The Congo’s Copperbelt is also a region of severe worker mistreatment. Miners, often children, receive around $1 a day as they toil in shafts prone to collapse for long hours. This occurs while cobalt’s market price hovers at nearly $30,000 per ton.

As COVID-19 ravages Africa, copper and cobalt mines in the Congo have adjusted by instituting harsh rules to curb the virus’s impact on their production levels. The mines’ provisions have, unsurprisingly, not been in workers’ favor. The adjustments, confirmed by workers and union representatives, include:

·       Mandatory confinement at mine sites, 24 hours per day, or risk losing employment

·       Extended shifts without receiving additional pay

·       Inadequate food and water rations

·       Overcrowded sleeping arrangements and unsanitary toilet and hand-washing facilities

·       Limited or nonexistent communication about the confinement’s duration or future COVID-19 measures

The response to allegations of further worker mistreatment in the Congo has been immediate. Eleven human rights groups, including Amnesty International and Human Rights Watch, sent a letter to 13 mining corporations across the region setting standards for worker treatment.

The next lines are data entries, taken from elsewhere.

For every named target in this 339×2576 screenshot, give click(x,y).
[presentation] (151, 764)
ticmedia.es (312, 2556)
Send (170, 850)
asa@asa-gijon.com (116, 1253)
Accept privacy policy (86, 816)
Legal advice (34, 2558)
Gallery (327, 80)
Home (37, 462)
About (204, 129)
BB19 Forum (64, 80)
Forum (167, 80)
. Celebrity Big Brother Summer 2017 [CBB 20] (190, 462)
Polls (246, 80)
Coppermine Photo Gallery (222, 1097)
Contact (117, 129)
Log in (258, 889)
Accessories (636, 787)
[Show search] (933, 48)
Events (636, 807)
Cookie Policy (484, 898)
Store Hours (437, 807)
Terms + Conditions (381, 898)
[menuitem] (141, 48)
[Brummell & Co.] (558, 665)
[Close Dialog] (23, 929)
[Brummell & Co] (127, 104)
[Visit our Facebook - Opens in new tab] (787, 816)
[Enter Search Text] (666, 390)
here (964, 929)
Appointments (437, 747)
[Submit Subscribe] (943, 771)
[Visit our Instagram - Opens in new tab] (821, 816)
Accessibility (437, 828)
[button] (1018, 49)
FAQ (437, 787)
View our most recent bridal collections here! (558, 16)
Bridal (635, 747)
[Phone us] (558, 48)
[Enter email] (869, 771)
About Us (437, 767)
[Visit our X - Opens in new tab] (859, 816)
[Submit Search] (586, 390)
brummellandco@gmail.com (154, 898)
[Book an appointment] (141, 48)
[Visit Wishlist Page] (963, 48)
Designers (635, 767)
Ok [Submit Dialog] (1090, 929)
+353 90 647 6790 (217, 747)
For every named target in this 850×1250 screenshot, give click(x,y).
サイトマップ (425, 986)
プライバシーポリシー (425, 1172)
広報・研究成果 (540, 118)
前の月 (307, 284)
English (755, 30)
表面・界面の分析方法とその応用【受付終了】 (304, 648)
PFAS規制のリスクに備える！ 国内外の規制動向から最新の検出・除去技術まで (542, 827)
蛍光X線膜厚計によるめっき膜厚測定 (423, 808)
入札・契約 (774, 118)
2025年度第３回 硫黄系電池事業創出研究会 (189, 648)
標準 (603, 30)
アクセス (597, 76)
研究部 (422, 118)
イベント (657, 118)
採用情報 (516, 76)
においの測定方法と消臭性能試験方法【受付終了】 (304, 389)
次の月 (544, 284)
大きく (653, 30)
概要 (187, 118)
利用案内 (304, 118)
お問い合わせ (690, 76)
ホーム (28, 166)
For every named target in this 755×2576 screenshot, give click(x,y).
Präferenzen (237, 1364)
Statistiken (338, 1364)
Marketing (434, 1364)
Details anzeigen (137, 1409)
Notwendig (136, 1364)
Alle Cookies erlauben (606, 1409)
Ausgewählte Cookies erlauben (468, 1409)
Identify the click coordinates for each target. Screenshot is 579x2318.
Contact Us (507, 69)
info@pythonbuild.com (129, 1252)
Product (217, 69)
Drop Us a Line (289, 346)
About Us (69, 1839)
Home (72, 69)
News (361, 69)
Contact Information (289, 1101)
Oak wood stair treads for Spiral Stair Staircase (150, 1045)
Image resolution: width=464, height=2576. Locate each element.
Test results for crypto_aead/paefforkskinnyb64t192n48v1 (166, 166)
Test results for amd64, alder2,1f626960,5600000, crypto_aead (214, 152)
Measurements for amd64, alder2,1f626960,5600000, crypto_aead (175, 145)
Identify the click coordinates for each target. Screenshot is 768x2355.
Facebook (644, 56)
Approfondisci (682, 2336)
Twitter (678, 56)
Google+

“We believe that companies around the world will be remembered,” the letter states, “by how they treat their workers during these challenging times. At a minimum, companies should not require workers to be held in mandatory confinement under threat of unemployment, should provide adequate personal protective equipment and access to water and sanitation facilities for all workers, and employ social distancing measures at all times.”

Whether the suggested guidelines will be followed in the Copperbelt remains to be seen. Mining titans Glencore, Eurasian Resources Group, Chemaf, Huayou Cobalt and Ivanhoe Mines declined to immediately respond to requests for comment.

Workers shovel copper into railway cars at a processing plant in Lubumbashi, from where it will be sent abroad. International Labour Organization ILO. CC BY-NC-ND 2.0

Pressure has been mounting on copper and cobalt producers – and their recipients – for years. International Rights Advocates, a human rights lobbying group, filed suit against Apple, Google, Microsoft, Dell and Tesla in December 2019 accusing them of “knowingly benefiting from” the use of child labor at Congolese mines. While the companies restated their commitment to “only sourcing responsibly-produced materials,” very few tangible steps have been taken.

The problem, then, continues today. Though Apple revealed its full list of cobalt suppliers upon request, many major companies cannot verify that their supply chains are free of worker mistreatment. Faced with slim human rights pressure from buyers and a generally impoverished workforce, most cobalt and copper producers feel little incentive to change. Their COVID-19 response so far stands as only the most recent example.

Accountability remains the first step toward ending the mistreatment of Congolese miners. Supply chain traceability alone could prevent companies from buying minerals unearthed by unprotected workers facing mandatory confinement. A positive step came in late May when Huayou Cobalt, China’s top producer, agreed to temporarily stop sourcing cobalt from the informal sector “until relevant standards can be recognized and supported by the whole industry.”

While this step is welcome, much more can be done. COVID-19’s spread complicates mines’ production efforts, but by no means necessitates mandatory confinement, threats to employment, and steep cuts to health and wellness standards. Groups such as Amnesty International, Human Rights Watch, and Rights and Accountability in Government are working to fight against worker mistreatment, and this letter is just the first move.